The pilgrimage made me think about the concept of home.  In this three parter, I want to explore the idea that there are many different homes for all of us in different stages of our lives.  When you move around a lot like I did during my time in the Navy, it makes you somewhat of a nomad.  I have not referred to the house that I grew up in as “home” in quite some time.  I might call it my parents house or my moms house, but not living there anymore makes it not really feel like my home.  When I was leaving to head to Pennsylvania and when I first arrived, I had some difficulty pin pointing what to call it.  Almost like when you are trying to remember details about something at the same time you are talking about it.  I soon just started calling it home.  This is the place I grew up.  There are a million little memories there, but it also felt so much different.  It seemed smaller and there were things I didn’t remember, even though I had been there for them.  Some things had been updated or changed, and some things were just gone.  I don’t know why I felt like this house would remain the same my entire life, as if it were some time machine that would instantly take me back to the day I left for boot camp.

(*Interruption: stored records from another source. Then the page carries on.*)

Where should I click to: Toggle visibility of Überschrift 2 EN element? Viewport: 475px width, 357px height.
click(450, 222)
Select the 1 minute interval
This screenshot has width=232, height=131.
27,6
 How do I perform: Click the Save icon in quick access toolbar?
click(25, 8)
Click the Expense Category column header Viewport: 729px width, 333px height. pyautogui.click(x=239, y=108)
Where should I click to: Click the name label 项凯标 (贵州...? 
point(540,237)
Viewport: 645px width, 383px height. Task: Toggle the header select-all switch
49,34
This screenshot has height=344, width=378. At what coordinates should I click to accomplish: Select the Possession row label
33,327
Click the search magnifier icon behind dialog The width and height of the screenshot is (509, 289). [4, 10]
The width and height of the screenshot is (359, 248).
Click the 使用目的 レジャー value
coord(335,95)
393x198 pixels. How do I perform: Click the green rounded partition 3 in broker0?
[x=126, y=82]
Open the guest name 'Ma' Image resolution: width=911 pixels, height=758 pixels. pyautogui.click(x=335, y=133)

Whether its ET phoning it, Dorothy Gale clicking her ruby slippers together reciting there’s no place like it, or Bubba telling Forrest he just wanted to go there; there are countless references to home in all kinds of movies.  There is also an endless list of songs that talk about home, and what it means to us.  I think that at the core, it really is where the heart is.  In some ways I think its how it makes you feel, how you see yourself when you are enveloped in the walls that know all of your secrets.  For me, some smells and songs will bring me right back to that row home on Green street.

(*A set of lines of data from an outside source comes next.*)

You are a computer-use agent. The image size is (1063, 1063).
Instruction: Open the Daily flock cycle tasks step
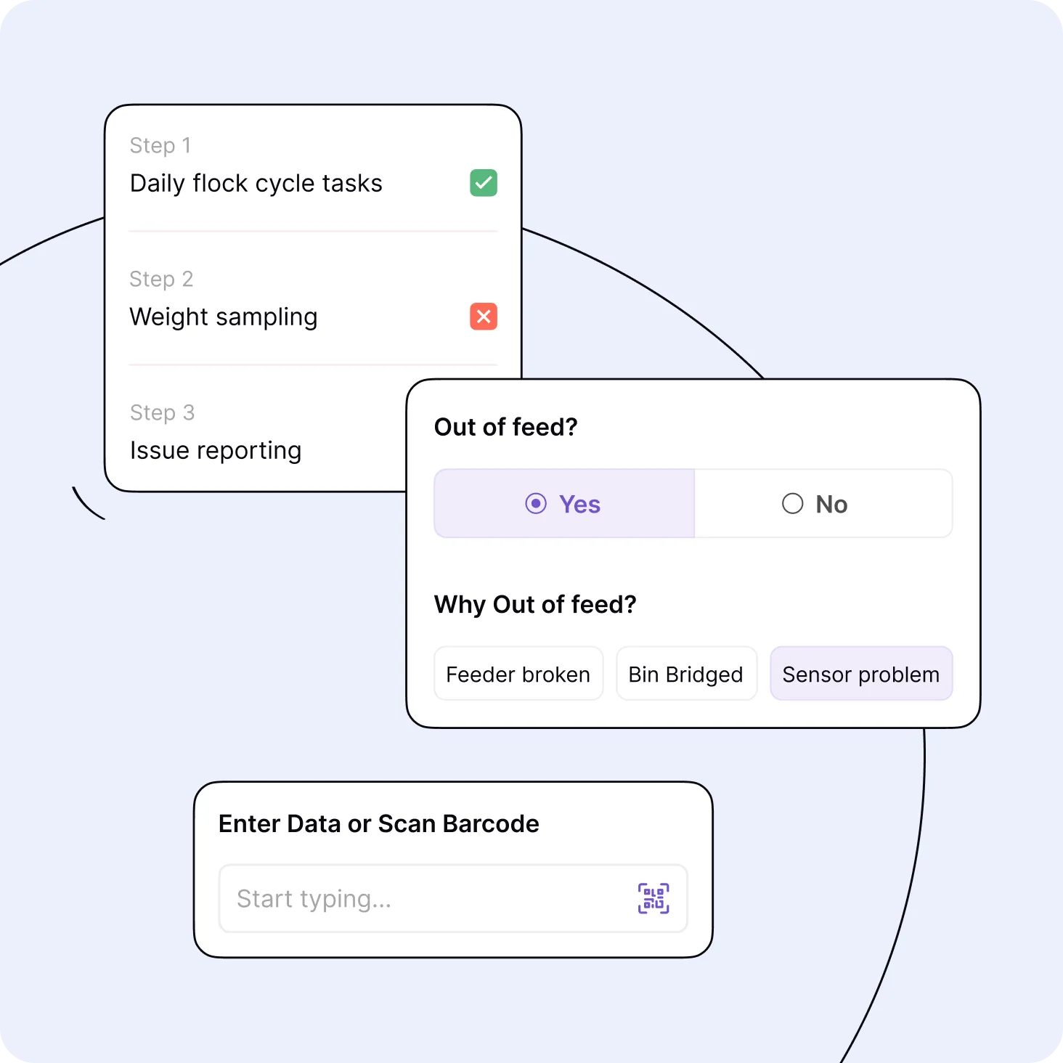click(256, 184)
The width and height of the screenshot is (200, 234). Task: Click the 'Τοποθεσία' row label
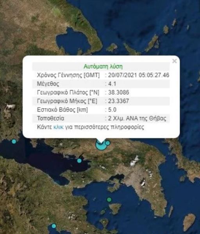pos(51,118)
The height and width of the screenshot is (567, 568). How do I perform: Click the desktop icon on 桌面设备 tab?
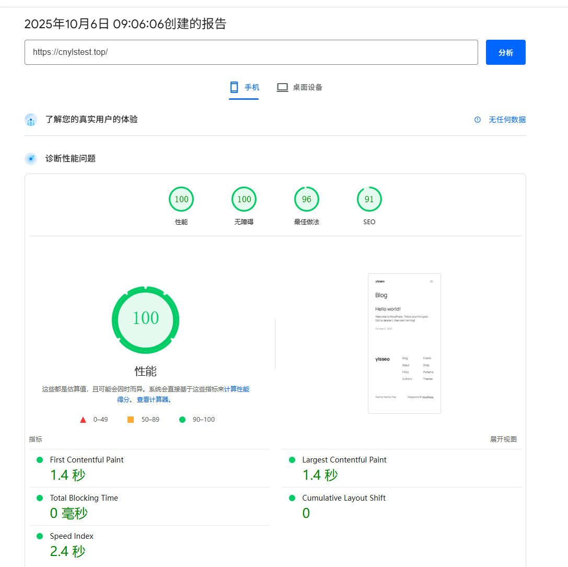tap(282, 87)
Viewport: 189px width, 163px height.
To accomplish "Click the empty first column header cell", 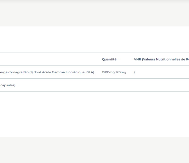I will click(47, 59).
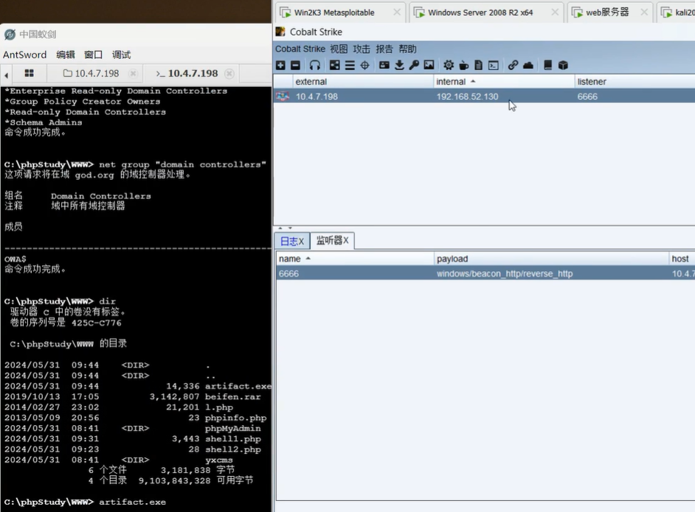Open Keystrokes via the key icon
The height and width of the screenshot is (512, 695).
pos(414,66)
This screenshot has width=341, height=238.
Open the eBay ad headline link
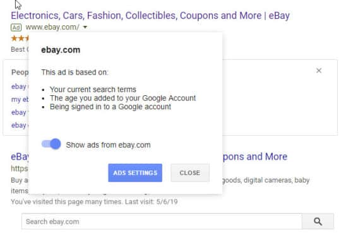click(x=150, y=16)
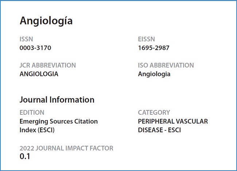The image size is (237, 171).
Task: Click the Index (ESCI) text line
Action: click(x=39, y=130)
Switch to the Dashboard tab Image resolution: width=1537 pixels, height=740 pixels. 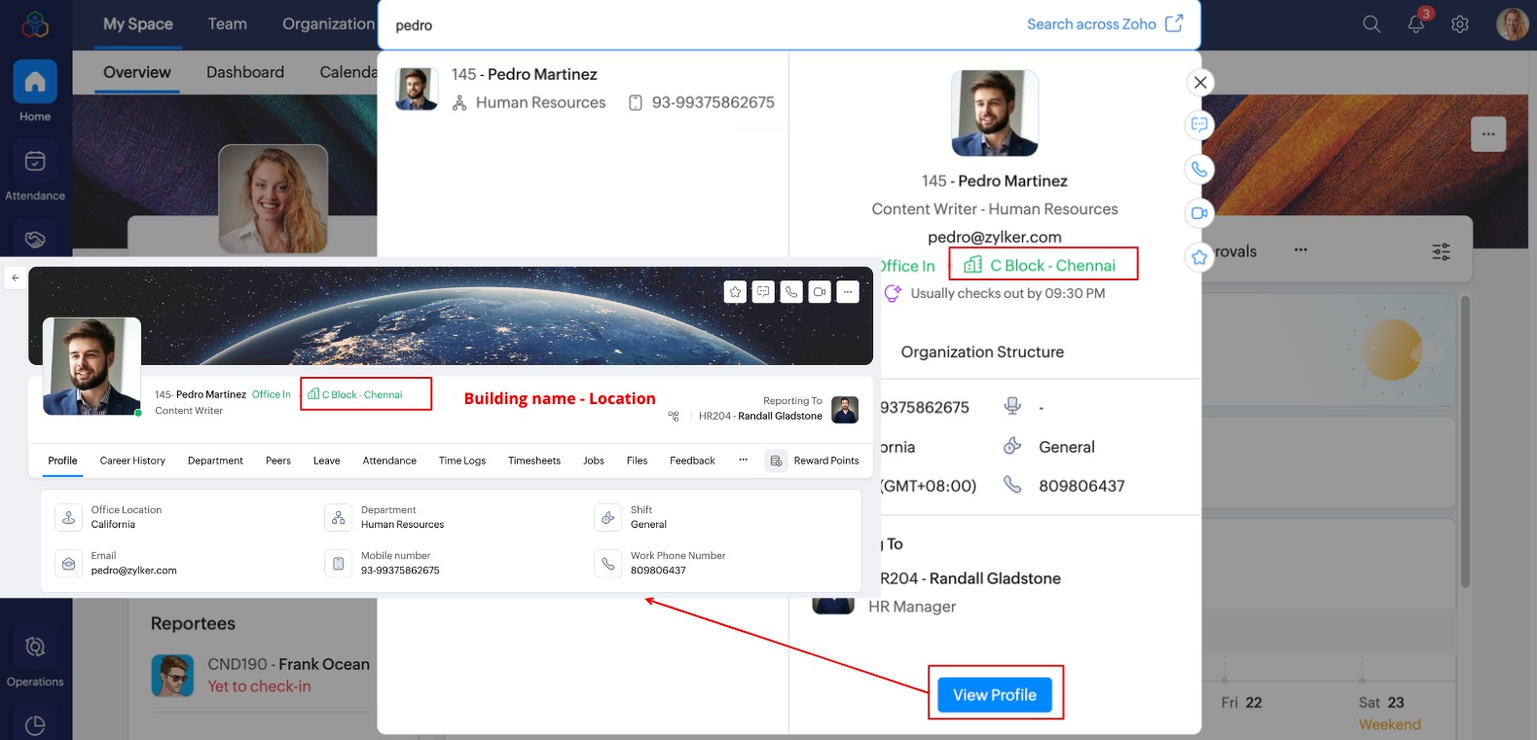tap(245, 72)
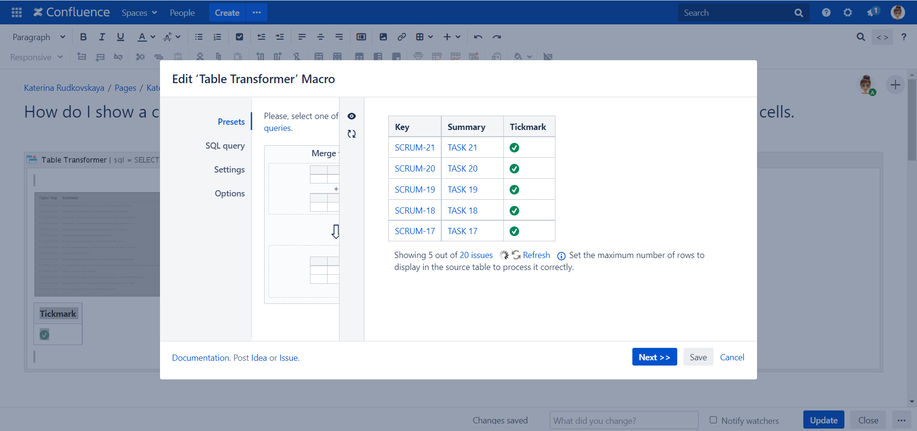The height and width of the screenshot is (431, 917).
Task: Click the Undo arrow in the toolbar
Action: click(478, 37)
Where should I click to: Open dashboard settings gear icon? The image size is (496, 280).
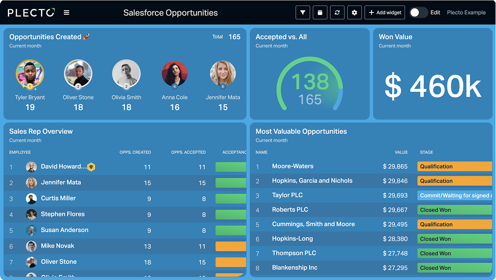(354, 13)
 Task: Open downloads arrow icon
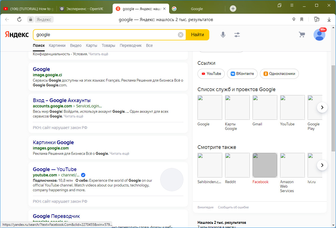[x=329, y=19]
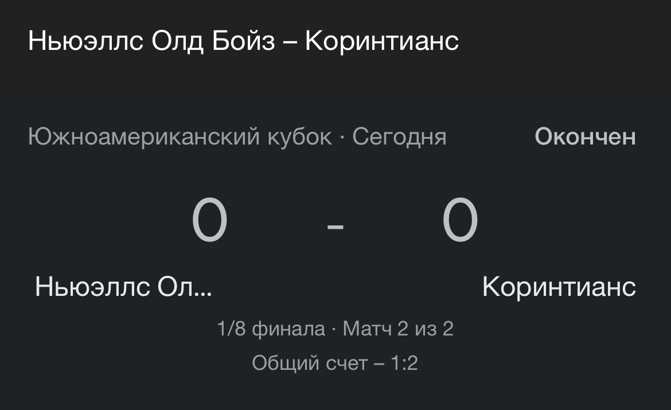Click "Коринтианс" in the top heading
Image resolution: width=671 pixels, height=410 pixels.
point(382,41)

What is home for you and how do you define it? Does the idea of home evolve constantly over the years and maybe mean something different during varying stages of life? While I am still processing all the answers in my own head, I have to think that just as Glinda the Good Witch told Dorothy; I have always had the power to go home, I just needed to believe in myself enough to get there.

Stick around for part two ya’ll, there is a whole new level of home to get to!!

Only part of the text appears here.